Document text:
**********
The experiments were conducted in fourfold repetition (in parallel). The fermenters were grouped and heated to mesophilic levels (38°C) using air heating. Key variables, including air pressure, temperature, and gas formation, were automatically recorded. Gas production was measured with a drum gas meter (TG 0.5), and biogas yield was continuously monitored using the data acquisition software RIGAMO (both from Dr.-Ing. RITTER Apparatebau GmbH & Co. KG, Bochum, Germany). Methane (CH4), carbon dioxide (CO2), hydrogen sulfide (H2S), and oxygen (O2) contents were measured three times a week (Mon, Wed, Fri) in the headspace. Methane and carbon dioxide levels were determined through infrared spectrometry, while electrochemical sensors were used for hydrogen sulfide and oxygen, using a Visit 03 gas analyzer (Messtechnik EHEIM GmbH, Schwaigern, Germany). Due to intensive upstream mixing, the properties of the digestate accurately represent those of the fermenter contents.

Table 1

Table 1. Measured or analyzed parameters during CSTR trial.

A Fibretherm FT 12 (C. Gerhardt GmbH and Co. KG, Königswinter, Germany) method compliant with van Soest fiber fractionation and Weender feed analysis was utilized to determine fiber content [Acidic Detergent Fibre (ADF), Neutral Detergent Fibre (NDF), Acid Detergent Lignin (ADL), and crude fiber (XF)] in the digestate. The analysis of organic acids was conducted using a gas chromatograph with flame ionization detector (GC/FID) Model 7820A (Agilent, Santa Clara, United States).

The ratio of volatile organic acids and reactor buffer capacity relative to calcium carbonate (FOS/TAC) was determined using TitraLab AT1000 (Hach-Lange GmbH, Düsseldorf, Germany). For trelevant basic parameters in aqueous solutions digestate samples werefilterted and centrifuged (0.45 μm at 6000 rpm), respectively, were measured by spectrophotometer Nanocolor (Machery-Nagel, Düren, Germany). Organic dry matter was determined using a muffle furnace at 550°C. For CNS analysis, an elemental analyzer VarioMAX CNS (Elementar Analysensysteme GmbH, Langenselbold, Germany) was used.
**********
Recorded data:
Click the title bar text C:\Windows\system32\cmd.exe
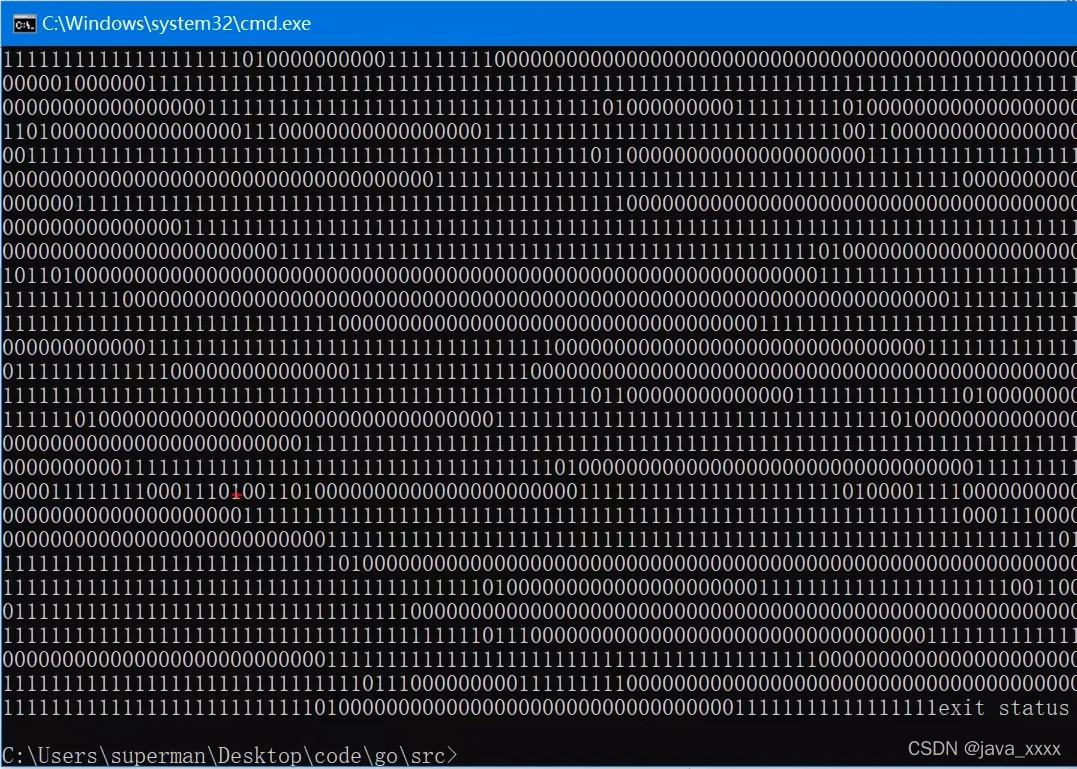The width and height of the screenshot is (1077, 769). [177, 23]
**********
Set of tasks:
(1) Reproduce the stretch of the biogas methods text from "The ratio of" through "Germany) was used.".
(2) Answer from the biogas methods text:
(a) To what temperature were the fermenters heated?
(b) On which days of the week were the headspace gas contents measured?
(c) At what temperature was organic dry matter determined in the muffle furnace?
The data can be set aside.

Answers provided:
(1)
The ratio of volatile organic acids and reactor buffer capacity relative to calcium carbonate (FOS/TAC) was determined using TitraLab AT1000 (Hach-Lange GmbH, Düsseldorf, Germany). For trelevant basic parameters in aqueous solutions digestate samples werefilterted and centrifuged (0.45 μm at 6000 rpm), respectively, were measured by spectrophotometer Nanocolor (Machery-Nagel, Düren, Germany). Organic dry matter was determined using a muffle furnace at 550°C. For CNS analysis, an elemental analyzer VarioMAX CNS (Elementar Analysensysteme GmbH, Langenselbold, Germany) was used.

(2)
(a) 38°C (mesophilic levels)
(b) Monday, Wednesday and Friday
(c) 550°C